[Testo di riferimento]
----------------
Niente ius soli, quindi, sia perché il governo rischierebbe di scivolare, sia perché il prezzo da pagare in termini di consensi secondo alcuni sondaggisti potrebbe arrivare ai due punti percentuali. Del resto è proprio al centro che Renzi gioca la partita più difficile. In prima persona, con il suo partito, oppure attraverso gli alleati, è qui che deve trovare il modo per limitare le perdite e non uscire dal voto con le ossa rotte. In quel caso a essere messo in discussione sarebbe direttamente la sua leadership, perché gli oppositori, che oggi stanno allineati e coperti per paura di non essere ricandidati, non attenderebbero neppure un minuto a presentagli il conto.
Nessuno oggi riesce a fare ipotesi serie sulle intenzioni di Renzi, ma di sicuro il primo punto è costruire una coalizione competitiva. Tre gambe sono date per certe: Pd, una lista di sinistra con i seguaci di Pisapia e un rassemblement centrista che raccolga il maggior numero possibile delle 21 formazioni centriste mini e micro di cui il sussidiario ha scritto ieri. L’ipotesi più plausibile è che in questo listone si trovino insieme Alfano e Casini, anche se i più maligni attribuiscono all’attuale presidente della Commissione d’inchiesta sulle banche la tentazione di tornare all’ovile del centrodestra dopo il voto, se il suo pugno di voti dovesse risultare utile a formare un nuovo governo. Sul tappeto anche una quarta lista con Radicali, Verdi e europeisti alla Della Vedova.
----------------
[Compiti da svolgere]
a. Trascrivi dal brano su Renzi il tratto che va da "Niente ius soli, quindi, sia" fino a "presentagli il conto.".
b. Rispondi a queste domande sul brano su Renzi.
(i) Secondo alcuni sondaggisti, fino a quanto potrebbe arrivare il prezzo in termini di consensi?
(ii) Quante sono le formazioni centriste mini e micro di cui il sussidiario ha scritto?
(iii) Quali forze farebbero parte dell'eventuale quarta lista?
c. Continua il brano su Renzi dopo l'ultima frase riportata.
Per questo lavoro non occorre consultare le voci.
----------------
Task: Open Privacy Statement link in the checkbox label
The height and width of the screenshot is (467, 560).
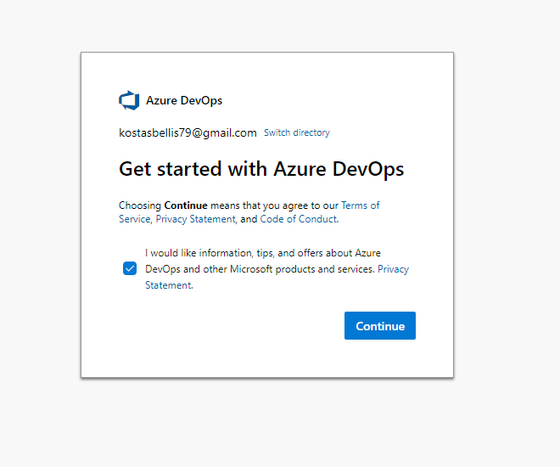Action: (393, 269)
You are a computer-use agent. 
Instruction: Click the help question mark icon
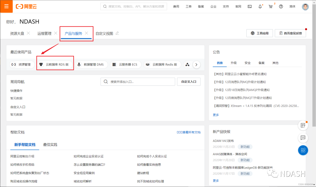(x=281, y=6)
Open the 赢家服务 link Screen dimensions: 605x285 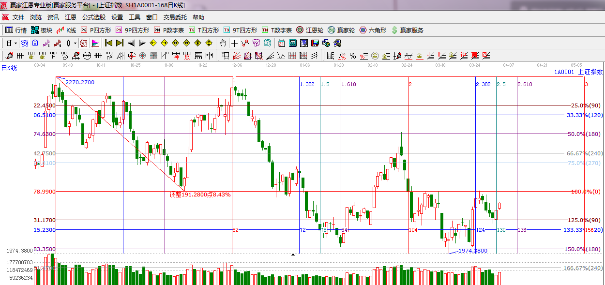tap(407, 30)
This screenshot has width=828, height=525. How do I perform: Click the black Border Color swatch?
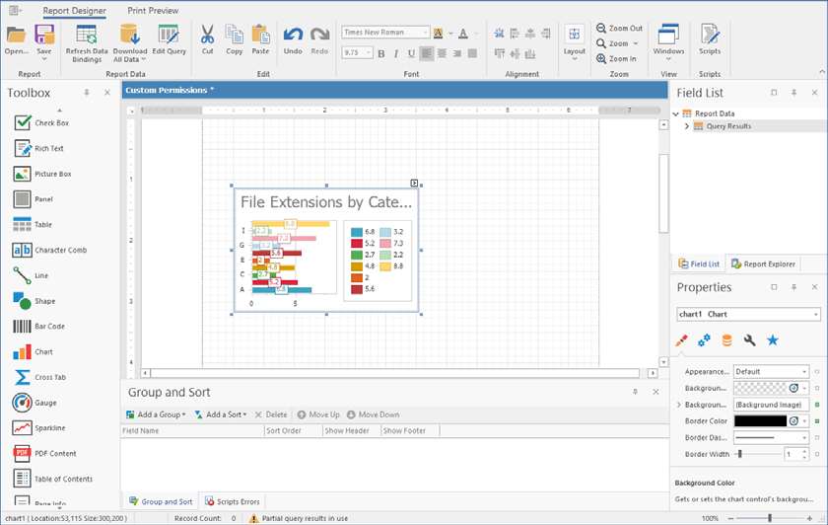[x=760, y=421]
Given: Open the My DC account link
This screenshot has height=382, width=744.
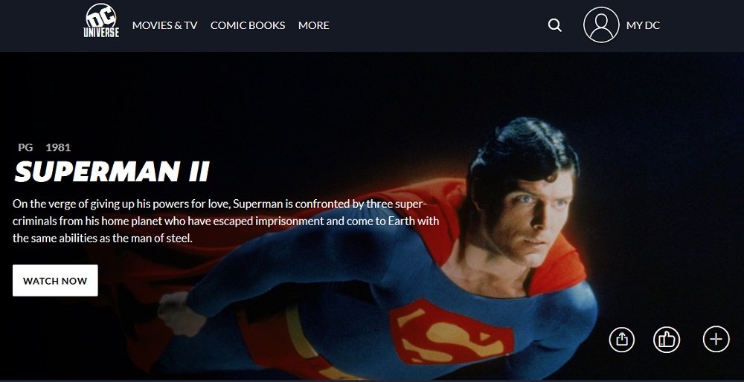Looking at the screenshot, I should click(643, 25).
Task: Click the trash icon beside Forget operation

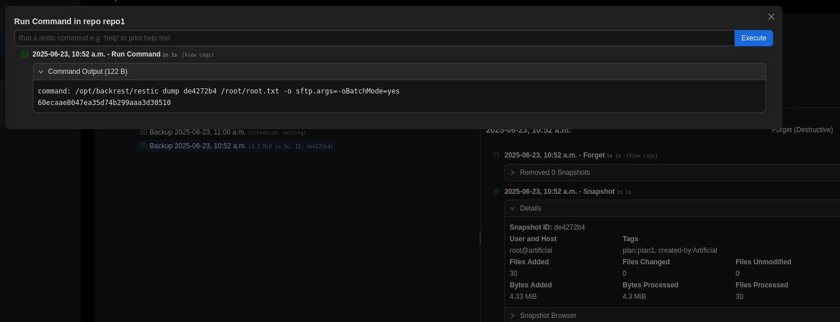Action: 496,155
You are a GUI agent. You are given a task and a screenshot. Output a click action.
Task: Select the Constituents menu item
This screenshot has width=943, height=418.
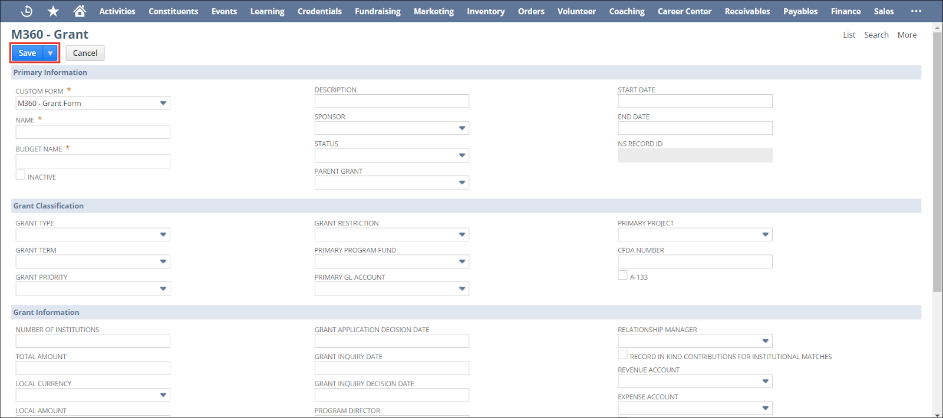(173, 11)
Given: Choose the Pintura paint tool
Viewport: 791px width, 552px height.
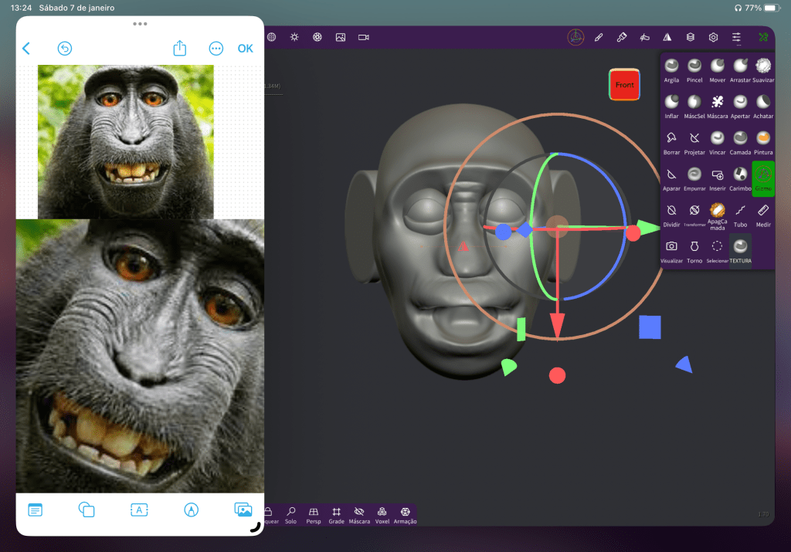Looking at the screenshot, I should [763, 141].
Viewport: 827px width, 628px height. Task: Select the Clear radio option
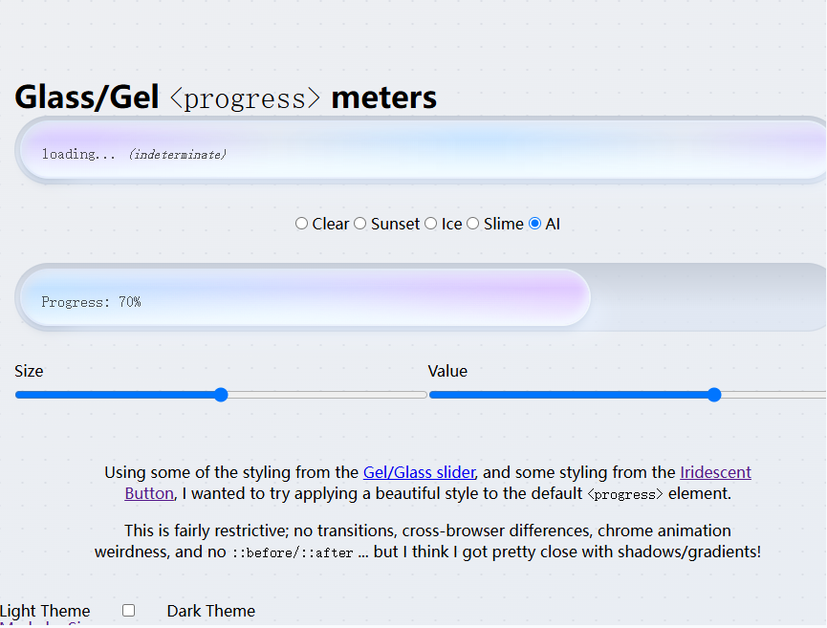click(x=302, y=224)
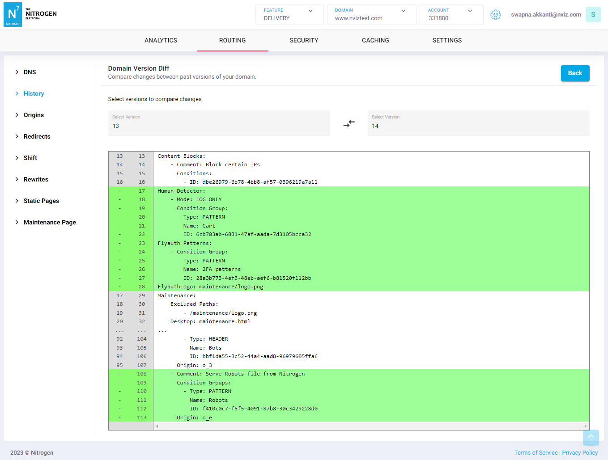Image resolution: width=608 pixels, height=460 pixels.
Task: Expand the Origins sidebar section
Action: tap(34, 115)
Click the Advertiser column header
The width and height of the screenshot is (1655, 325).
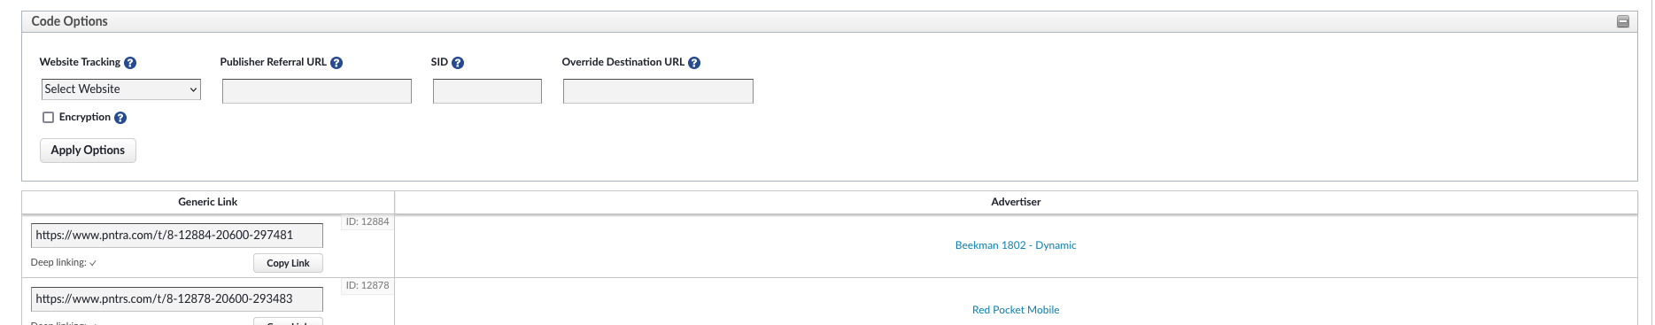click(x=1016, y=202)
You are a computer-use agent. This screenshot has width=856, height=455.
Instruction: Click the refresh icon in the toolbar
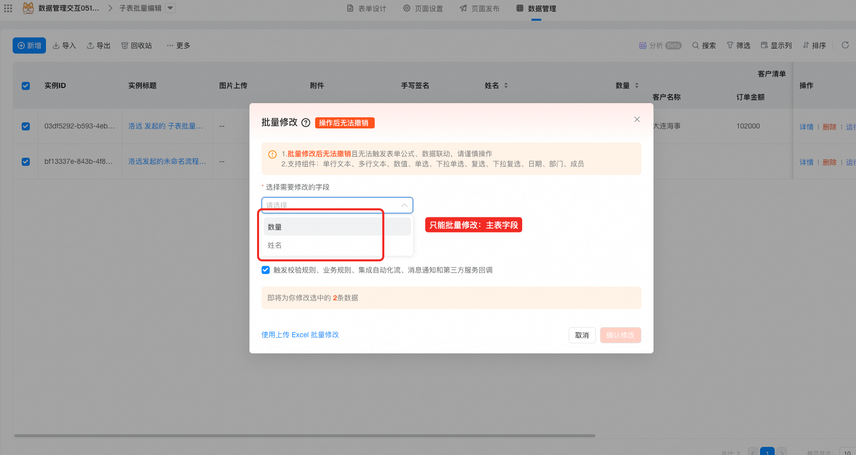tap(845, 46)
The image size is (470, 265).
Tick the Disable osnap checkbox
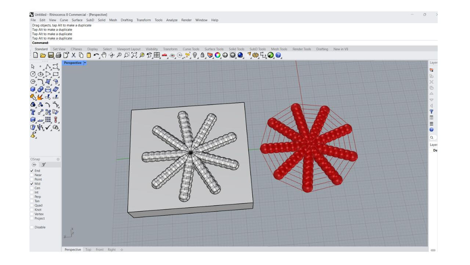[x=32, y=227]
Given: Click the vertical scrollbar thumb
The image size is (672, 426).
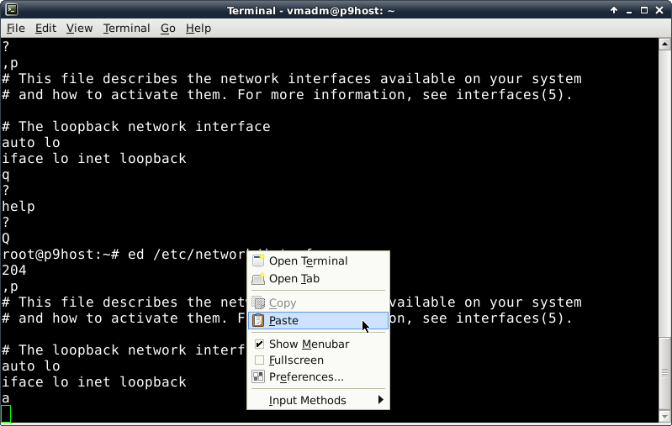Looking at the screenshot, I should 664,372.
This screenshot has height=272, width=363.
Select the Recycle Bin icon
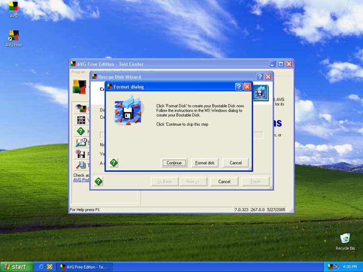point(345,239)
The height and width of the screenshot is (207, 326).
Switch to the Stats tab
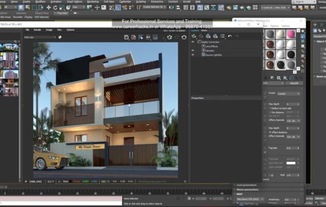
----------------
[Risposte per compito]
a.
Niente ius soli, quindi, sia perché il governo rischierebbe di scivolare, sia perché il prezzo da pagare in termini di consensi secondo alcuni sondaggisti potrebbe arrivare ai due punti percentuali. Del resto è proprio al centro che Renzi gioca la partita più difficile. In prima persona, con il suo partito, oppure attraverso gli alleati, è qui che deve trovare il modo per limitare le perdite e non uscire dal voto con le ossa rotte. In quel caso a essere messo in discussione sarebbe direttamente la sua leadership, perché gli oppositori, che oggi stanno allineati e coperti per paura di non essere ricandidati, non attenderebbero neppure un minuto a presentagli il conto.

b.
(i) Potrebbe arrivare ai due punti percentuali.
(ii) Sono 21.
(iii) Radicali, Verdi ed europeisti alla Della Vedova.

c.
Nel gioco del “Piccolo Chimico” delle liste da compilare Renzi deve guardarsi dalla tentazione di dare il via libera a una eccessiva frammentazione: lo sbarramento per entrare in parlamento è il 3 per cento, ma contano anche le liste fra l’1 e il 3 per cento, i cui voti vengono spalmati sugli alleati che superano la soglia. Naturalmente il “disturbo” di chi corre sapendo che difficilmente supererà il 3 per cento dovrà essere pagato con qualche candidatura sicura nei collegi uninominali.
Sin qui però siamo solamente ai trucchetti, e alla tattica. Cose rilevanti, ma probabilmente non decisive. Il nocciolo del problema è presentare una politica realmente attrattiva, mentre in contemporanea ci si prepara a gestire la fase successiva al voto. Anche in questo caso grande è la confusione sotto il cielo del centrosinistra, come testimonia la tirata d’orecchi di Carlo De Benedetti, tessera numero uno del Pd, al grande vecchio del giornalismo italiano, Eugenio Scalfari, reo di aver definito i 5 Stelle più pericolosi di Berlusconi. Si tratta di una divaricazione radicale su come muoversi dopo un voto in cui quasi certamente nessuno vincerà e due dei tre poli (si accettano anche spezzoni) dovranno sedersi intorno a un tavolo, e dialogare. E il dilemma del centrosinistra è proprio se scegliere Berlusconi o Di Maio. Renzi, se c’è, su questo un colpo non lo ha ancora battuto.